◆ **Aim of the exercise**
Which lines in the records below contain the word "profile"? Copy each one.

[Stored data]
-=-=-=-=-

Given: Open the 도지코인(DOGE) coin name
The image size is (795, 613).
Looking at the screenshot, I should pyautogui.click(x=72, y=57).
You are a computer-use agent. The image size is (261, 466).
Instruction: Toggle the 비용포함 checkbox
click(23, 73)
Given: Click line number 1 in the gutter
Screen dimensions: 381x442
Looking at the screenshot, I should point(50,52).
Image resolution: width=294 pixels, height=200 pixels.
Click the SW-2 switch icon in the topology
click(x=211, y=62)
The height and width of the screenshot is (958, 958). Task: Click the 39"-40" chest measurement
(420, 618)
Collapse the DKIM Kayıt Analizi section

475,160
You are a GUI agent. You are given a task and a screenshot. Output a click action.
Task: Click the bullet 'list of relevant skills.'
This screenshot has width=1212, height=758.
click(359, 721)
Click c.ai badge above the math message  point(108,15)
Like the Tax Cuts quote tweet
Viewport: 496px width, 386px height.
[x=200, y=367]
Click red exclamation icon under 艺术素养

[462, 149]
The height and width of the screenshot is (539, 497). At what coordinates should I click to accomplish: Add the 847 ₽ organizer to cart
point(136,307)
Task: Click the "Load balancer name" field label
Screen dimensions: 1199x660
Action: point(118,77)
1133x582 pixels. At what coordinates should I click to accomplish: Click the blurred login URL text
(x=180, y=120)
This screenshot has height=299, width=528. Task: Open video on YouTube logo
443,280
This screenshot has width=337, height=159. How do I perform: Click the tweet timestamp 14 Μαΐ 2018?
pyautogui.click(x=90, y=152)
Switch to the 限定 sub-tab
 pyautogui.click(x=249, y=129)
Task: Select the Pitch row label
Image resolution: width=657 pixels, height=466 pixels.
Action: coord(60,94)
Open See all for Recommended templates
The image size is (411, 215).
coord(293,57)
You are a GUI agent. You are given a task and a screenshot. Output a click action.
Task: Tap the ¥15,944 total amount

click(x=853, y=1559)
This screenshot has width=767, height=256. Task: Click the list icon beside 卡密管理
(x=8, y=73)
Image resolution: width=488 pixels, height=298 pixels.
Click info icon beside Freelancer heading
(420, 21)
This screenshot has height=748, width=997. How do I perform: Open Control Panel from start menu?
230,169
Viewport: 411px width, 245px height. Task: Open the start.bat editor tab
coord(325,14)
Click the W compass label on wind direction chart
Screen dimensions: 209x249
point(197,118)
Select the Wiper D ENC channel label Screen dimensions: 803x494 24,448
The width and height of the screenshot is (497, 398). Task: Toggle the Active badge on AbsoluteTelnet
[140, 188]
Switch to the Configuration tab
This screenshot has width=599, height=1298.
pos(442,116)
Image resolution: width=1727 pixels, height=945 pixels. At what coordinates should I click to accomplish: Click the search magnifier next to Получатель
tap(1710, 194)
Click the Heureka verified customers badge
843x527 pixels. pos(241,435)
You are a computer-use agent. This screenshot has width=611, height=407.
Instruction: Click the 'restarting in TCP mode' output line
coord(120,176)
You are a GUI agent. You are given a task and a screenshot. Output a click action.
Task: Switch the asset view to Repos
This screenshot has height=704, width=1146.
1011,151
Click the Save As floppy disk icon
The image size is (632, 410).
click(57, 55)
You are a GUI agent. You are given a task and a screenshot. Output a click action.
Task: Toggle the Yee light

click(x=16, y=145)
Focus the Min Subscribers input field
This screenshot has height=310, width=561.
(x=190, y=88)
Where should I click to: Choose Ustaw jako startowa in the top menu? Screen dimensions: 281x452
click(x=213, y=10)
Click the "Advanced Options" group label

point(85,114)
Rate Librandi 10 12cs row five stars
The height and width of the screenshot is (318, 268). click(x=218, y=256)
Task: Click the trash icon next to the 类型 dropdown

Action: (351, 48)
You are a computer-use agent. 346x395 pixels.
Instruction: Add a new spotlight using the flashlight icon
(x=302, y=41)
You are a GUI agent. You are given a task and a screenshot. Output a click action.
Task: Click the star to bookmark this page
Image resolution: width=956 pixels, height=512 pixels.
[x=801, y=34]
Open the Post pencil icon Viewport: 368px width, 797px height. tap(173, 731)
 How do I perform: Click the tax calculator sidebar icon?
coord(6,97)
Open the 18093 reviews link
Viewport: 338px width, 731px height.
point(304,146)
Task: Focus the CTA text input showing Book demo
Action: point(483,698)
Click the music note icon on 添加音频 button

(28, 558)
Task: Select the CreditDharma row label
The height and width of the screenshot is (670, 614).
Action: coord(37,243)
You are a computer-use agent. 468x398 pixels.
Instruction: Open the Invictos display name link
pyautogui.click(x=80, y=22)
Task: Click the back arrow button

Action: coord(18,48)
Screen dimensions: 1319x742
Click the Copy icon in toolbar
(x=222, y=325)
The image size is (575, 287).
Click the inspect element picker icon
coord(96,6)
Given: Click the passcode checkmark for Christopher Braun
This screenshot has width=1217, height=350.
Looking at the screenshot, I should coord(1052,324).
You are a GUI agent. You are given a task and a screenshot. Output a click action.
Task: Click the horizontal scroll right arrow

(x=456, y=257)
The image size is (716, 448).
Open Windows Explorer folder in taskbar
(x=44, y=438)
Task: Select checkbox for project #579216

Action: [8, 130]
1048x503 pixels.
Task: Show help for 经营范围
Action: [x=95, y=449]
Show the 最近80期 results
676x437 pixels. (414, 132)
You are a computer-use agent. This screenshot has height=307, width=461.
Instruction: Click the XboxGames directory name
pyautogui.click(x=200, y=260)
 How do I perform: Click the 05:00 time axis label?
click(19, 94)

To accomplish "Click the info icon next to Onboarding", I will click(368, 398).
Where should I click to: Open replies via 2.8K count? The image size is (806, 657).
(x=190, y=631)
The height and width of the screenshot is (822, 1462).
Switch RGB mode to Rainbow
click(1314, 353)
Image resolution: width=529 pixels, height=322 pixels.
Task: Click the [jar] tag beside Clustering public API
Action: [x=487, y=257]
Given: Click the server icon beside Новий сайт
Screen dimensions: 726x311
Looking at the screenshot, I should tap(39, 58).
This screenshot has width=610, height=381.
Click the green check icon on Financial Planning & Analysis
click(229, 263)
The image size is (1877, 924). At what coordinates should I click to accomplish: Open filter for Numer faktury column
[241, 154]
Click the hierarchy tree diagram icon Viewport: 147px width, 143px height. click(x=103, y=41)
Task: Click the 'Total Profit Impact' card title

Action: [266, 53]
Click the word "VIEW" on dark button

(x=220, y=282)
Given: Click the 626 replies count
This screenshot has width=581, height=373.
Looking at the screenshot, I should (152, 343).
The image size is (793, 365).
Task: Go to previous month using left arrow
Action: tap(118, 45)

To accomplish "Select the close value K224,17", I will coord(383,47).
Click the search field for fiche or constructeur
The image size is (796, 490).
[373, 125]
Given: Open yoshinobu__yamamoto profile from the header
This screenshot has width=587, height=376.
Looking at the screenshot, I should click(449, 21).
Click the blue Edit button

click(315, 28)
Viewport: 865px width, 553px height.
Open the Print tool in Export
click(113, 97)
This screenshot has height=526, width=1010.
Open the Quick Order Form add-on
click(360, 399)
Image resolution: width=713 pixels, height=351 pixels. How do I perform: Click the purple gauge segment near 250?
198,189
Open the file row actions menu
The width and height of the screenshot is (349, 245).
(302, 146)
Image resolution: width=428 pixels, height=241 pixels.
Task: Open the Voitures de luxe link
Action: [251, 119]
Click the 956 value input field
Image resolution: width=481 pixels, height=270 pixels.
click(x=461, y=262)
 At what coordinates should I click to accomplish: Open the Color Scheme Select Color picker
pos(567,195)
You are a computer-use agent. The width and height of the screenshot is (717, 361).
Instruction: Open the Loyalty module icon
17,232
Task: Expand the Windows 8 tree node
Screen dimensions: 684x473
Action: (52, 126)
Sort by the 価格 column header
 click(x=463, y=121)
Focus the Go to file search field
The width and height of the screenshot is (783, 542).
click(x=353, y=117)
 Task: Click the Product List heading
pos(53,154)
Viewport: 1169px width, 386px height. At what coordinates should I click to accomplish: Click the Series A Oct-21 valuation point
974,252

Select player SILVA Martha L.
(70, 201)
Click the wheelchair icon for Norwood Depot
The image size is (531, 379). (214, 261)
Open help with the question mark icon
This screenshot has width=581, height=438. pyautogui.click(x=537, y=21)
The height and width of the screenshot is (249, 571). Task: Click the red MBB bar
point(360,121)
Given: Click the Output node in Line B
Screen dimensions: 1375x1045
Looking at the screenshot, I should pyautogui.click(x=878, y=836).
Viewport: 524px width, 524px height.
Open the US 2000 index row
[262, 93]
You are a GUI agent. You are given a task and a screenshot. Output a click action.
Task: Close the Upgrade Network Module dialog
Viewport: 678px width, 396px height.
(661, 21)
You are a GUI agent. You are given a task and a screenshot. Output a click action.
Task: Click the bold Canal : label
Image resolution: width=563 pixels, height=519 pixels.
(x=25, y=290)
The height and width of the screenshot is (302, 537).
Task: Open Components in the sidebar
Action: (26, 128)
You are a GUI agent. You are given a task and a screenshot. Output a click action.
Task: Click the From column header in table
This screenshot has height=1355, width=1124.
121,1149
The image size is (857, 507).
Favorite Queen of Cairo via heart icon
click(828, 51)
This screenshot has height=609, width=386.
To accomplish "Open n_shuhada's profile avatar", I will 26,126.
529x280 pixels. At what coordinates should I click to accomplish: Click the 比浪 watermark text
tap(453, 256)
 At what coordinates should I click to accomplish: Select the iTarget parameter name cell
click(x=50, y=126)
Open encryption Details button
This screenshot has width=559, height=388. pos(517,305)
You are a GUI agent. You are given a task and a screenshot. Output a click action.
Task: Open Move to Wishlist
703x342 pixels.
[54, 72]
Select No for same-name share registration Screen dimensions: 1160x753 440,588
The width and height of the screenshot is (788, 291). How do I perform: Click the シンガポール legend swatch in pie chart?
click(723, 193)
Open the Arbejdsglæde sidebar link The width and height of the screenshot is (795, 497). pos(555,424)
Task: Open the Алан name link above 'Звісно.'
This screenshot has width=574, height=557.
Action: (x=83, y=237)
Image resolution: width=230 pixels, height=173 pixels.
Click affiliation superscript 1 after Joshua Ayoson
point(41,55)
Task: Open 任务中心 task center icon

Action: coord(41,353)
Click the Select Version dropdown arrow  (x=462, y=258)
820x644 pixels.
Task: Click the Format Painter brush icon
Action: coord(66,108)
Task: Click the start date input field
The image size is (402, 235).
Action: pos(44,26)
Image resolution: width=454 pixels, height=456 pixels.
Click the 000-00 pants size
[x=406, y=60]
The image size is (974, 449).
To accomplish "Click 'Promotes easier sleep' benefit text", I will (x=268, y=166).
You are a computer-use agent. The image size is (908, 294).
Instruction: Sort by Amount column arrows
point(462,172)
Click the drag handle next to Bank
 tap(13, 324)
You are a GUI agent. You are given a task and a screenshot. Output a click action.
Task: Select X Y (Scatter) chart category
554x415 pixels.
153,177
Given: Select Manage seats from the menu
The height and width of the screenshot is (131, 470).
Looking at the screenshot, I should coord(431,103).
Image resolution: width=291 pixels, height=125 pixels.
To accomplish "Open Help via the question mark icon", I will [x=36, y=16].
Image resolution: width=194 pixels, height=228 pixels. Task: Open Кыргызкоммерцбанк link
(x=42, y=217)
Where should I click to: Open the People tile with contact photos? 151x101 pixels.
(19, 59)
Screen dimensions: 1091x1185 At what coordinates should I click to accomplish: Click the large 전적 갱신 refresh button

-=-=-=-=-

◆ **Exercise result**
Given: Open yoshinobu__yamamoto profile from the header
To accomplish "Open n_shuhada's profile avatar", I will 26,126.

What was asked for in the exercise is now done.